Medicaid cuts have been a central focus for healthcare from passage of the One Big Beautiful Bill Care Act, but there are other parts to the bill that affect providers.
“This legislation will cause 11.8 million Americans to be displaced from their healthcare coverage as they move from insured to uninsured status,” American Hospital Association President and CEO Rick Pollack said after the passage of the bill in the Senate. “It also will drive up uncompensated care for hospitals and health systems, which will affect their ability to serve all patients. It will force hospitals to make service line reductions and staff reductions, resulting in longer waiting times in emergency departments and for other essential services, and could ultimately lead to facility closures, especially in rural and underserved areas.”
Rural hospital fund
The bill establishes a $50 billion rural health program to be used between 2026 and 2030 for payments to rural providers.
Provider Taxes
The AHA has also emphasized the importance of keeping provider taxes to increase the amount of Medicaid funding available to providers. How it works: States tax hospitals and that revenue is matched by the federal government. The money is returned to hospitals in increased Medicaid payments.
The bill prohibits new or increased provider taxes, but it has a three-year transition period. It reduces existing provider taxes in the 41 states and the District of Columbia that have expanded Medicaid, from the current level of 6% of net patient revenues to 5.5% in 2028, down to 3.5% by 2032, according to Morgan Lewis.
WHAT WAS LEFT OUT: The Byrd Rule
Many provisions in the Senate version of the One Big Beautiful Bill Act were unchanged in the final version approved by the House that went to President Trump for his signature on July 4.
But there were many provisions in the original House bill that weren’t passed by the Senate, and some of these were due to the Byrd Rule.
This Senate rule, named after the late Senator Robert Byrd, prevents the inclusion of extraneous matter in budget reconciliation legislation. In other words, according to government relations expert Amanda Lincoln, if the provision doesn’t change outlays or revenues, it doesn’t qualify.
Lincoln is principal of government relations at Buchanan Ingersoll & Rooney and former staff director for the Senate Health, Education, Labor, and Pensions (HELP) Committee and chief advisor to Chair Bill Cassidy, R-La.
Not compliant with the Byrd Rule was a House provision for Medicaid spread pricing. In Medicaid spread pricing, pharmacy benefit managers charge Medicaid more for prescription drugs than what they reimburse to pharmacies, keeping the difference as profit.

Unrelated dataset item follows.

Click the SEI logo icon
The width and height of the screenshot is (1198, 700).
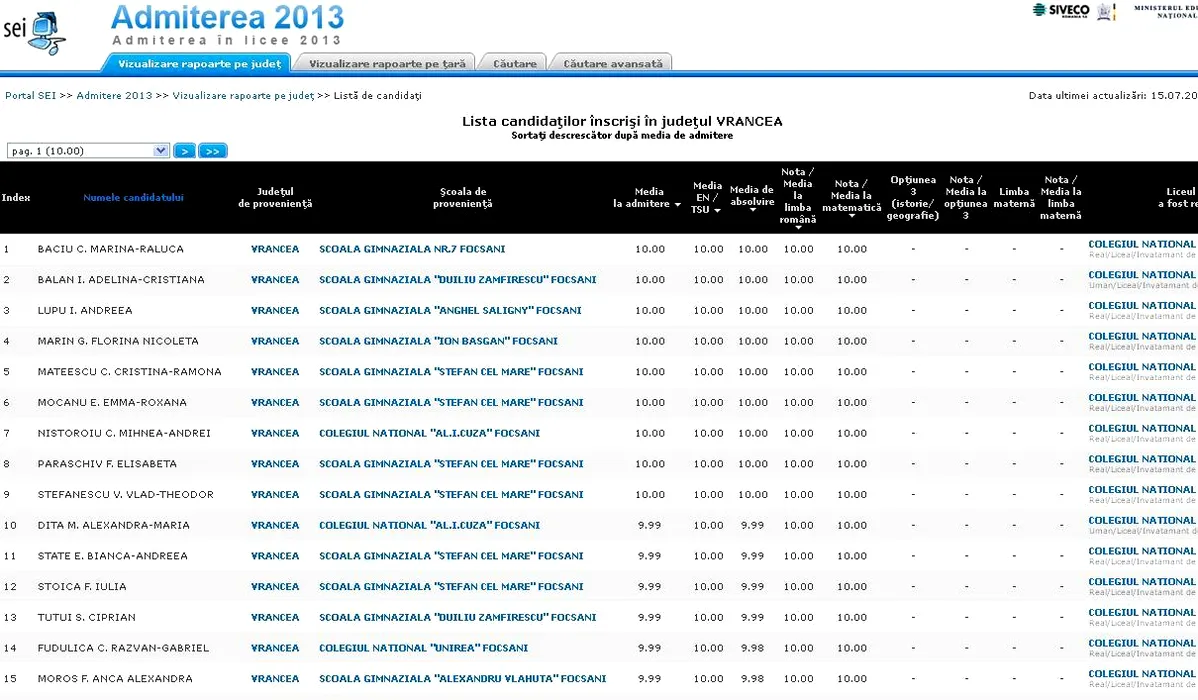point(35,31)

This PBM provision came out of the Senate bill, Lincoln said.
The practice of silver loading also fell out because of the Byrd process.
Under silver loading, insurers increase the premiums of silver-level Affordable Care Act plans to offset the subsidy of providing cost-sharing reductions to low-income individuals. The One Big Beautiful Bill Act ends enhanced premium tax credits at the end of 2025.
The end of silver loading and the CSR subsidies, along with a shortened ACA enrollment period, is expected to result in enrollment losses.
Her clients are looking to see how the bill and any new regulations will affect healthcare going forward, Lincoln said.
“Folks are interested to see what the regulations look like and how they will implemented,” she said.